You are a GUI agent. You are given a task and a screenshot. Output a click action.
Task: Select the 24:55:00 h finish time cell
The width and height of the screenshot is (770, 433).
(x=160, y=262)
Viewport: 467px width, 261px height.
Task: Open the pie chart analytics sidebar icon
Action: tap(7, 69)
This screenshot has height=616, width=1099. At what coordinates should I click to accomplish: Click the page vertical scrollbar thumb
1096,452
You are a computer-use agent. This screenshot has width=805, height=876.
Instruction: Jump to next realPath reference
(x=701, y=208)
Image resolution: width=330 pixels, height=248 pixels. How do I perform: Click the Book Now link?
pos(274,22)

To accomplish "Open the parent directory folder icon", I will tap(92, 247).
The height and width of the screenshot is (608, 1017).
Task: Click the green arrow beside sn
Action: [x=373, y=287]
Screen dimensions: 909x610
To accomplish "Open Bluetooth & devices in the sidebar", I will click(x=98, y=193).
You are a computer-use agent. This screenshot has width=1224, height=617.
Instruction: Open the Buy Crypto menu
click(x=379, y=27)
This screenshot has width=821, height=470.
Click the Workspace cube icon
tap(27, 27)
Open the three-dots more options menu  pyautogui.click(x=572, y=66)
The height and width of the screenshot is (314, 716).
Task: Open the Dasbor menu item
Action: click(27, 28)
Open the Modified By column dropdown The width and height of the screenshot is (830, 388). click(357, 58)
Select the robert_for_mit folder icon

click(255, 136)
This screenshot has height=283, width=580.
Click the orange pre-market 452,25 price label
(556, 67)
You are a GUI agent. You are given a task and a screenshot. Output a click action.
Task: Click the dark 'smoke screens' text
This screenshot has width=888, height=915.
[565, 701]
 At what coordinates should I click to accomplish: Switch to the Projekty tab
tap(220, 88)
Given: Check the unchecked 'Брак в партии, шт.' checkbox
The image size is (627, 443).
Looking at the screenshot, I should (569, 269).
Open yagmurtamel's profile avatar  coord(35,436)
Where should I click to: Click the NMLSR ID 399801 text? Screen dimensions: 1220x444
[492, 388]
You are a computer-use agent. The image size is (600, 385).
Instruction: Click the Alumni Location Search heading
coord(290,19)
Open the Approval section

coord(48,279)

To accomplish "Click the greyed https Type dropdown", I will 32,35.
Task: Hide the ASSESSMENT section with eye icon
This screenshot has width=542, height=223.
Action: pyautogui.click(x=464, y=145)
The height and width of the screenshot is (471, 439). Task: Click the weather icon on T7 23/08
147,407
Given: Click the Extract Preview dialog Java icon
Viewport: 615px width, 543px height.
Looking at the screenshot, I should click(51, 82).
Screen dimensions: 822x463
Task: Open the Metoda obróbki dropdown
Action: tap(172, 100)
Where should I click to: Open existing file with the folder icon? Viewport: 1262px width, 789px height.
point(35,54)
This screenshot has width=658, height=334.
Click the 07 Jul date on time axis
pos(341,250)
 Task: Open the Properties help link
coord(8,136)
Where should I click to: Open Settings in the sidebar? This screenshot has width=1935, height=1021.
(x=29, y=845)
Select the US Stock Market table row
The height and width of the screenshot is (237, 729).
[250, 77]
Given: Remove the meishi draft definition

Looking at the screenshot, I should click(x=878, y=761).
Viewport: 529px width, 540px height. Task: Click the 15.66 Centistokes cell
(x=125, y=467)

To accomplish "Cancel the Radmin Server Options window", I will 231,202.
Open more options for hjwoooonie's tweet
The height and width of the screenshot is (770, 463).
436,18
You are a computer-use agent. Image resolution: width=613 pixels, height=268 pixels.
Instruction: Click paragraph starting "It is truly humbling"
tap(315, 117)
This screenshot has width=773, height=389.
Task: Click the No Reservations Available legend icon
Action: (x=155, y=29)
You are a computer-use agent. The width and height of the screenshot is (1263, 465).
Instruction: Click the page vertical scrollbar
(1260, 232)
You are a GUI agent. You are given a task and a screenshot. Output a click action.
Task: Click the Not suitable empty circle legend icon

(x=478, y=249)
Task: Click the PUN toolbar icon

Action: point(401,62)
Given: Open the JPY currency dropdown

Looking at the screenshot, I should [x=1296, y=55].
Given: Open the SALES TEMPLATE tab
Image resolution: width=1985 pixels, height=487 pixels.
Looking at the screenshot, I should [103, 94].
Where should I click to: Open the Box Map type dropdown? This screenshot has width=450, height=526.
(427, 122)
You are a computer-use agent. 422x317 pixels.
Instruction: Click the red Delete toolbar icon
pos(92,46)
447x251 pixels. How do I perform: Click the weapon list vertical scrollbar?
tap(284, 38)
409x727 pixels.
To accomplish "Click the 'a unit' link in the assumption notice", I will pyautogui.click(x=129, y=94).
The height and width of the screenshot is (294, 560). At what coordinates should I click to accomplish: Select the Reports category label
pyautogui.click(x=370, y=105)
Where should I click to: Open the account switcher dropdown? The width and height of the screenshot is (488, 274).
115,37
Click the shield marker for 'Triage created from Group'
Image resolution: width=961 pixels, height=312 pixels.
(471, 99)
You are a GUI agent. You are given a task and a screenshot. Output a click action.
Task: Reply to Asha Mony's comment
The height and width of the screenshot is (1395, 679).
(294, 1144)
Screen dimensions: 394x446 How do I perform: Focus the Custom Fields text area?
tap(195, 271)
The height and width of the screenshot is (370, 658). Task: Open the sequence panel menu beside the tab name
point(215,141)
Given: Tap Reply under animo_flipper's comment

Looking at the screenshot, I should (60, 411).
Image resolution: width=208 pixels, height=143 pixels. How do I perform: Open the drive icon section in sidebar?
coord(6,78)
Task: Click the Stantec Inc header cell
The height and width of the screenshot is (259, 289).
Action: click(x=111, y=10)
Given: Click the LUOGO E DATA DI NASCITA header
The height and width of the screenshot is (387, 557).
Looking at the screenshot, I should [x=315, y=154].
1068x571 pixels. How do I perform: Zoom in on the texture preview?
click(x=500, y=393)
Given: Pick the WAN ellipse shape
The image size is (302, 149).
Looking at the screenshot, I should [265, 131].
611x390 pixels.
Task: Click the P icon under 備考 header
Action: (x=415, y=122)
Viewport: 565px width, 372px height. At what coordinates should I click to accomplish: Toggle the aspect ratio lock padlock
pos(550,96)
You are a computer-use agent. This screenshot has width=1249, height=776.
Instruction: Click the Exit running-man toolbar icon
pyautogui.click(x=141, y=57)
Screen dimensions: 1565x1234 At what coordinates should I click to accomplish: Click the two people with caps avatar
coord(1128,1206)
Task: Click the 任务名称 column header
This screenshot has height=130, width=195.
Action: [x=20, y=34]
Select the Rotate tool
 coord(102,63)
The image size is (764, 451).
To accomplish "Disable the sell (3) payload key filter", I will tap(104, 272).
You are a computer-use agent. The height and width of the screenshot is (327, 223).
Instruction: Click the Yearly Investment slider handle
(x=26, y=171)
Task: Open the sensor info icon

========

> Directions
Only the lines above, from the first through the one holding "has width=805, height=876.", are to be output, and they must be copied exactly.

> Response to the task
You are a GUI agent. You are given a task and a screenshot. Output a click action.
Task: Select the 24:55:00 h finish time cell
The width and height of the screenshot is (770, 433).
(x=160, y=262)
Viewport: 467px width, 261px height.
Task: Open the pie chart analytics sidebar icon
Action: tap(7, 69)
This screenshot has height=616, width=1099. At what coordinates should I click to accomplish: Click the page vertical scrollbar thumb
1096,452
You are a computer-use agent. This screenshot has width=805, height=876.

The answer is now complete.